Good for you that you discovered the link between your disease and the bacteria inside your gut.

I do not know if i would call the bowls a brain. But i do think that the brain and the digestive system keep good contact with each other as does the immunesystem. A triangle of power generation, protection and command structure.


I do not have chrone disease but i did discover that any processed food product or advised normal amounts of sugar gives me pain , bowl movement problems or constipation changing rapidly into diarrhea for days in a row.
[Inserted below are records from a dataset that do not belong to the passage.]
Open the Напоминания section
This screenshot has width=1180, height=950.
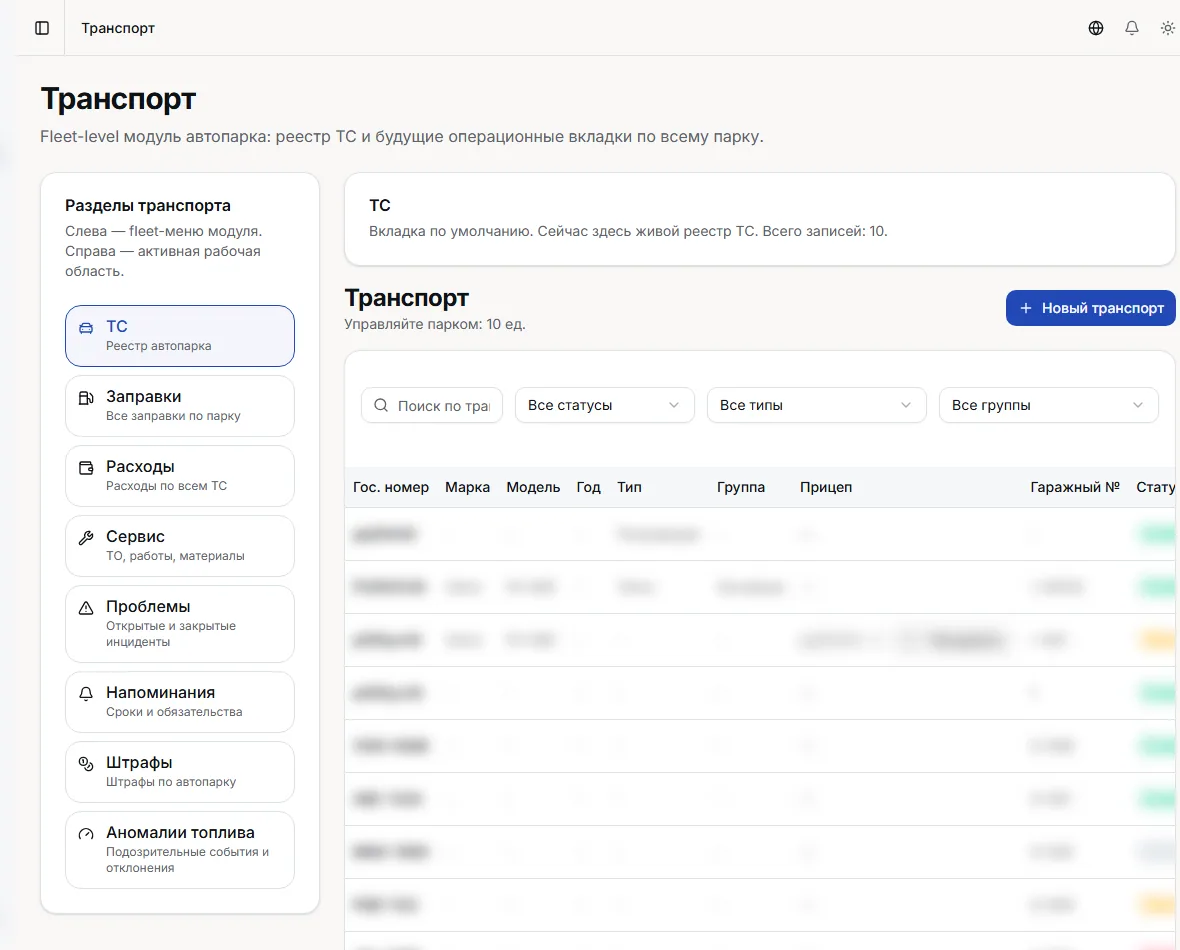[x=180, y=702]
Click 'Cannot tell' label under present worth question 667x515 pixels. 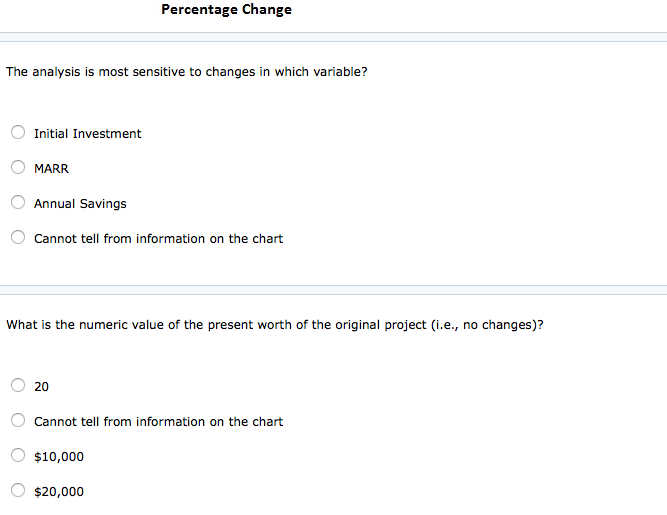point(158,421)
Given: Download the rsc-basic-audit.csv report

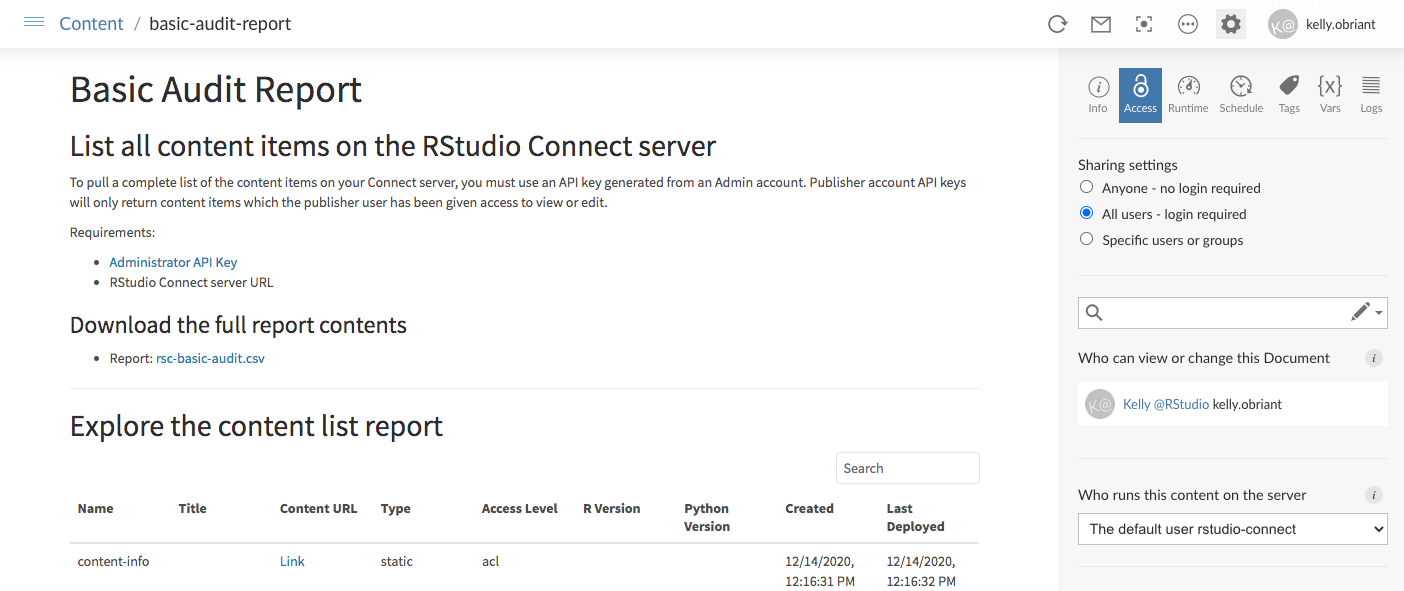Looking at the screenshot, I should point(210,357).

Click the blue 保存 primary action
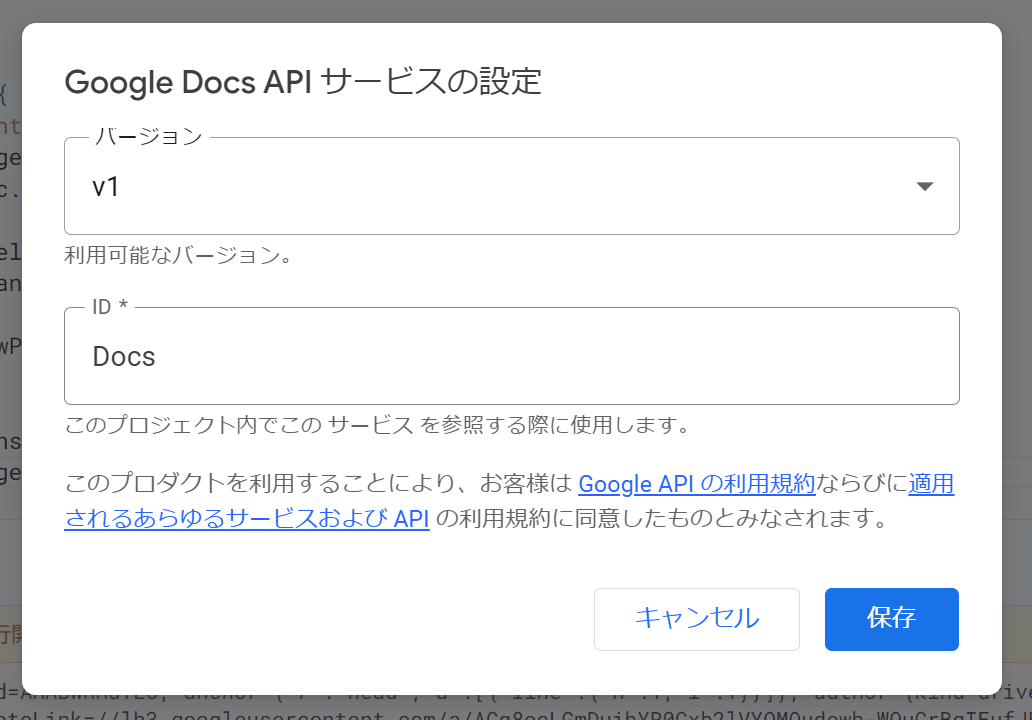[x=891, y=619]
And as a side effect acne like skin problems.
Since i make my own food recipes with reduced sugar and eat healthy this has improved for me :
My physical strength and stamina has increased.
Fighting of common diseases like flu or common cold in a matter of 4 hours while only feeling tired and a hunger for protein rich diet, after consuming i can sleep immediately. When awake i am no longer feeling feverish and the next day cured. I account this to that my body can stop the infection from spreading because i already have a lot of antibodies (public transport advantage) and because of my protein/vitamin/essential elements rich(low carbon hydrate) diet my immune system works better.
while i eat apparently the same, my bloated belly has gone.
My vertebrate problem hurts a lot less.

I do not take supplements. I just eat healthy and normal and moderate.

I too believe that the modern medical world underestimates the importance of a healthy diverse bacteria culture in the gut. But we need the right bacteria and wrong food can cause the wrong balance of bacteria.
The old true asian ways ( not that fake rhino horn or tiger penis bullshit) but using the right plants and roots (with accompanying bacteria) can help solve or relieve many problems by restoring the balance in the gut.

EDIT:
The old middle east and the old celtics and germanic tribes had similar knowledge about the healing powers of plants and roots( without knowing that bacteria existed on these plants and roots). Unfortunately the roman catholic church destroyed the knowledge because this knowledge was seen as heresy.
The old islam renaissance ( or islamic golden age) saved the asian version of this knowledge but got lost as well when the religion got divided by power hungry people. Until unfortunately the islam became similar as the roman catholic church dogma. Knowledge lost, lies gained.

Fun to know is that during the islamic golden age people theorized that there existed living creatures that can make you sick but where to small to see with the eye ? That is around the same time when quarantine was discovered/invented.

 

[William Gaatjes]

I had not added this yet. Different types of bacteria movement :

http://forums.anandtech.com/showthread.php?t=2091742

Picture of a phage, and a photo about a model how an bacteria flagellum works.

A video about how it works :

http://www.youtube.com/watch?v=Ey7Emmddf7Y

And research that seem to suggest that bacteriophages can be responsible for the fine tuning of interaction between bacteria and their host :

Our data suggest that horizontal transfer of type III dependent effector proteins by lysogenic infection with bacteriophages (lysogenic conversion) may provide an efficient mechanism for fine-tuning the interaction of Salmonella spp. with their hosts.